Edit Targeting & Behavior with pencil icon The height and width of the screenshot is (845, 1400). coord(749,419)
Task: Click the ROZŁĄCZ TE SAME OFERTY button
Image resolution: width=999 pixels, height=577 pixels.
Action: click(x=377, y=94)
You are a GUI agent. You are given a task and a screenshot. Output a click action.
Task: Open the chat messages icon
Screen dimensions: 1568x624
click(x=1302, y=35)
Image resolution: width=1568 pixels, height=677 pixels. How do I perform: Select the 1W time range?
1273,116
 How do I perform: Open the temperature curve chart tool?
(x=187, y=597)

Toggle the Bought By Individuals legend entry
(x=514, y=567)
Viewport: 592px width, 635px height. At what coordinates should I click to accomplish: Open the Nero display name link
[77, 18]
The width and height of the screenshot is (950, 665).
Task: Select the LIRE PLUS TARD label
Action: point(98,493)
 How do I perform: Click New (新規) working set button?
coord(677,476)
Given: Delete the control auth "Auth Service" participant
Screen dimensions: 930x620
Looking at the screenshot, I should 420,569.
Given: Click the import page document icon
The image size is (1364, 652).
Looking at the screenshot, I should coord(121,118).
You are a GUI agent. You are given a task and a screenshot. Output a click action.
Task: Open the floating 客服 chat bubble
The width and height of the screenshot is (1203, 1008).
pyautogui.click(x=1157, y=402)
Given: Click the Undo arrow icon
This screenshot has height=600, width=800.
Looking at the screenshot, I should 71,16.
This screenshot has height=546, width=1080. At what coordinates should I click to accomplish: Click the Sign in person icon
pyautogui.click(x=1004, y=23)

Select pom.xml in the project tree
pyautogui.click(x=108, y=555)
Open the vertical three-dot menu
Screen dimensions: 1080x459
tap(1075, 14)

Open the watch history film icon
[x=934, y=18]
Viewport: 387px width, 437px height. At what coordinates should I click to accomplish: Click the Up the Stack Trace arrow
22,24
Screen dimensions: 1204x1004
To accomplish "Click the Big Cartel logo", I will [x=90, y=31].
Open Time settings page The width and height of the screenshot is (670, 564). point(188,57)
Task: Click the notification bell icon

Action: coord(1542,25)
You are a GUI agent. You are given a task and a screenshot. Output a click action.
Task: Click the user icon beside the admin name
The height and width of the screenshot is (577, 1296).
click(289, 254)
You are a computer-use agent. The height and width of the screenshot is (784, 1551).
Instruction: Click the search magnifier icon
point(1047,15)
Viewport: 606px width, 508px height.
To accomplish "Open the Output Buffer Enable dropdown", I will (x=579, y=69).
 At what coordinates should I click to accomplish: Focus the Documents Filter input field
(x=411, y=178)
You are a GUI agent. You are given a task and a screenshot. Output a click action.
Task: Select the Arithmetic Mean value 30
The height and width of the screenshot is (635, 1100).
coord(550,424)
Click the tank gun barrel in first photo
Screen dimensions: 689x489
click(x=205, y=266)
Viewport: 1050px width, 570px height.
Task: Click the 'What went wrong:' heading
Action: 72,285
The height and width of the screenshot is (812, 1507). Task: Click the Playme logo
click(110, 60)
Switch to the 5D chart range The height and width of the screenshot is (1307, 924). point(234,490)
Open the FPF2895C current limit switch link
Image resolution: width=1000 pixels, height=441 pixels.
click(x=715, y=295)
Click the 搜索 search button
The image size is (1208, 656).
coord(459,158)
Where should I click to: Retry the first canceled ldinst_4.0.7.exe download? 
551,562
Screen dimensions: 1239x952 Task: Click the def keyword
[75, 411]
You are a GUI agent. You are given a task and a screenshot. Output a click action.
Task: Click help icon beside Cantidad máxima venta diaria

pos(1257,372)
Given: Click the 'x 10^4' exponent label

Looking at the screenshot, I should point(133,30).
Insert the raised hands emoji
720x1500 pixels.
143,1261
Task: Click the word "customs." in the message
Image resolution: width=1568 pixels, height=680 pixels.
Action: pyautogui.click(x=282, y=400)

→ **STATED GOAL**
Put every line of the data above into a numbered list, leaving out any blank lines.

→ **WRITTEN ANSWER**
1. Edit Targeting & Behavior with pencil icon The height and width of the screenshot is (845, 1400). coord(749,419)
2. Task: Click the ROZŁĄCZ TE SAME OFERTY button
3. Image resolution: width=999 pixels, height=577 pixels.
4. Action: click(x=377, y=94)
5. You are a GUI agent. You are given a task and a screenshot. Output a click action.
6. Task: Open the chat messages icon
7. Screen dimensions: 1568x624
8. click(x=1302, y=35)
9. Image resolution: width=1568 pixels, height=677 pixels. How do I perform: Select the 1W time range?
10. 1273,116
11.  How do I perform: Open the temperature curve chart tool?
12. (x=187, y=597)
13. Toggle the Bought By Individuals legend entry
14. (x=514, y=567)
15. Viewport: 592px width, 635px height. At what coordinates should I click to accomplish: Open the Nero display name link
16. [77, 18]
17. The width and height of the screenshot is (950, 665).
18. Task: Select the LIRE PLUS TARD label
19. Action: point(98,493)
20.  How do I perform: Click New (新規) working set button?
21. coord(677,476)
22. Given: Delete the control auth "Auth Service" participant
23. Screen dimensions: 930x620
24. Looking at the screenshot, I should 420,569.
25. Given: Click the import page document icon
26. The image size is (1364, 652).
27. Looking at the screenshot, I should coord(121,118).
28. You are a GUI agent. You are given a task and a screenshot. Output a click action.
29. Task: Open the floating 客服 chat bubble
30. The width and height of the screenshot is (1203, 1008).
31. pyautogui.click(x=1157, y=402)
32. Given: Click the Undo arrow icon
33. This screenshot has height=600, width=800.
34. Looking at the screenshot, I should 71,16.
35. This screenshot has height=546, width=1080. At what coordinates should I click to accomplish: Click the Sign in person icon
36. pyautogui.click(x=1004, y=23)
37. Select pom.xml in the project tree
38. pyautogui.click(x=108, y=555)
39. Open the vertical three-dot menu
40. Screen dimensions: 1080x459
41. tap(1075, 14)
42. Open the watch history film icon
43. [x=934, y=18]
44. Viewport: 387px width, 437px height. At what coordinates should I click to accomplish: Click the Up the Stack Trace arrow
45. 22,24
46. Screen dimensions: 1204x1004
47. To accomplish "Click the Big Cartel logo", I will [x=90, y=31].
48. Open Time settings page The width and height of the screenshot is (670, 564). point(188,57)
49. Task: Click the notification bell icon
50. Action: coord(1542,25)
51. You are a GUI agent. You are given a task and a screenshot. Output a click action.
52. Task: Click the user icon beside the admin name
53. The height and width of the screenshot is (577, 1296).
54. click(289, 254)
55. You are a computer-use agent. The height and width of the screenshot is (784, 1551).
56. Instruction: Click the search magnifier icon
57. point(1047,15)
58. Viewport: 606px width, 508px height.
59. To accomplish "Open the Output Buffer Enable dropdown", I will (x=579, y=69).
60.  At what coordinates should I click to accomplish: Focus the Documents Filter input field
61. (x=411, y=178)
62. You are a GUI agent. You are given a task and a screenshot. Output a click action.
63. Task: Select the Arithmetic Mean value 30
64. The height and width of the screenshot is (635, 1100).
65. coord(550,424)
66. Click the tank gun barrel in first photo
67. Screen dimensions: 689x489
68. click(x=205, y=266)
69. Viewport: 1050px width, 570px height.
70. Task: Click the 'What went wrong:' heading
71. Action: 72,285
72. The height and width of the screenshot is (812, 1507). Task: Click the Playme logo
73. click(110, 60)
74. Switch to the 5D chart range The height and width of the screenshot is (1307, 924). point(234,490)
75. Open the FPF2895C current limit switch link
76. Image resolution: width=1000 pixels, height=441 pixels.
77. click(x=715, y=295)
78. Click the 搜索 search button
79. The image size is (1208, 656).
80. coord(459,158)
81. Where should I click to: Retry the first canceled ldinst_4.0.7.exe download? 
82. 551,562
83. Screen dimensions: 1239x952 Task: Click the def keyword
84. [75, 411]
85. You are a GUI agent. You are given a task and a screenshot. Output a click action.
86. Task: Click help icon beside Cantidad máxima venta diaria
87. pos(1257,372)
88. Given: Click the 'x 10^4' exponent label
89. Looking at the screenshot, I should point(133,30).
90. Insert the raised hands emoji
91. 720x1500 pixels.
92. 143,1261
93. Task: Click the word "customs." in the message
94. Image resolution: width=1568 pixels, height=680 pixels.
95. Action: pyautogui.click(x=282, y=400)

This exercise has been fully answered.